## Content

* What is Python??
* Python basics
    * Data structure
    * Pandas dataframe
    * Function and Class definition
    * Package manager and environments
* File Input/Ouput
* Database connection
* Web datacrawling
* Data visualization
* Model fitting

## 0. What is Python??

### 0.1. In brief

* High-level programming language for general-purpose programming
* Supports multiple programming paradigms
    * Object-oriented
    * Functional
    * ...
* Easy interface with other languages, such as C++/Java
* A large and comprehensive standard library
* Not so fast though …

![title](../pics/history.png)

### 0.2. The eco-system

![title](../pics/ecosystem.png)

### 0.3. Python 2 vs.

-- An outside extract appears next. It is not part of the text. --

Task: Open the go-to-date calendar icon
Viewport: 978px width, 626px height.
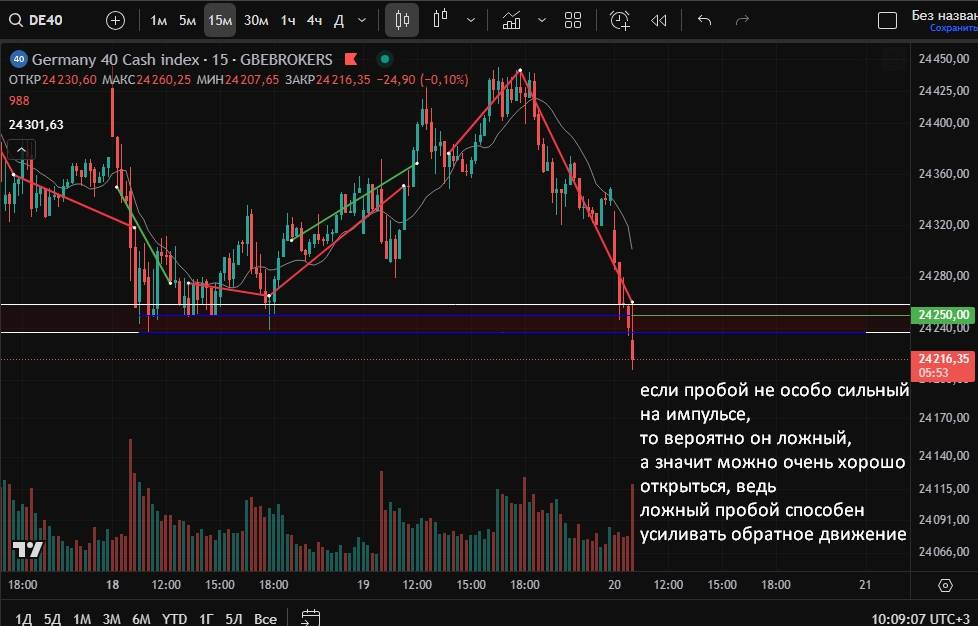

Python 3

In [84]:
from IPython.display import IFrame
IFrame('https://pythonclock.org/', width=700, height=200)

### 0.4. IDE
(picture source: https://www.datacamp.com/community/tutorials/tutorial-jupyter-notebook)

* Jupyter Notebook/Jupyter Lab(beta)
![title](../pics/jupyternotebook.gif)

* Visual Studio Code
(picture source: https://code.visualstudio.com/docs/python/editing)
![title](../pics/vscode.gif)
* PyCharm
* Spyder
* Atom
* ...

### 0.5. Prerequisite

In order to run the following code
* Anaconda (recommended) (https://www.anaconda.com/distribution/)
* Library list included (requirements.txt)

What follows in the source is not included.